How to evaluate $\int_{-\infty}^{\infty} \frac{1}{x^6+1}\,dx$?

I am trying to understand how to evaluate the following integral.

$$\int_{-\infty}^{\infty} \dfrac{1}{x^6+1}dx$$

We start by considering $f(z) = \dfrac{1}{z^6+1}dz.$ Then we find that $z_k = \exp \left (i \left (\frac{\pi}{6}+\frac{\pi k}{3}\right)\right )$, and simple poles occur when $k=0,1,2,3,4,5$.

Then

$$\text{Res}(f,z_k)= \dots =\dfrac{1}{6}\lim_{z \to z_k} z^{-5}= \dfrac{1}{6} \exp \left( -\frac{5 \pi i}{6} (1 +2k) \right)$$

I think that in the missing part, the following formula is used,

$$\text{Res}(f,c)=\frac{1}{(n-1)!}\lim_{z \to c} \frac{d^{n-1}}{dz^{n-1}} ((z-c)^n f(z))$$

that $n=4$ and that a cancellation occurs (otherwise it would be really messy), but I'm not sure how to do it. How do I proceed?

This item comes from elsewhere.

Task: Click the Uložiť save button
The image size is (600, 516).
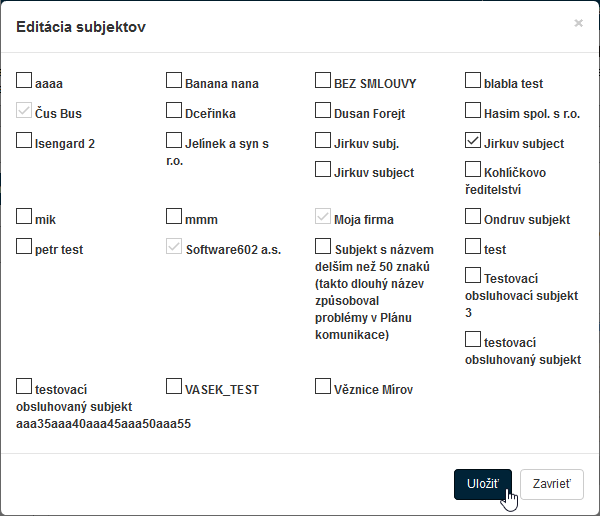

This is rather peculiar: the denominator factors to $$\prod_{k=0}^5 (z-z_k),$$ and the function has no real roots, so you take the three in the upper half-plane and find the residues at their poles. The three roots are simple, so the residue formula in its most basic form should be used, and you find something like $$2\pi i \left( \prod_{k=1}^5 \frac{1}{z_0-z_k} + \prod_{\substack{k=0 \\ k \neq 1}}^5 \frac{1}{z_1-z_k} + \prod_{\substack{k=0 \\ k \neq 2}}^5 \frac{1}{z_2-z_k} \right).$$ But as far as I know, there is no simpler way of doing this: you can make various simplifications, but you still end up having to push quite a lot of algebra through.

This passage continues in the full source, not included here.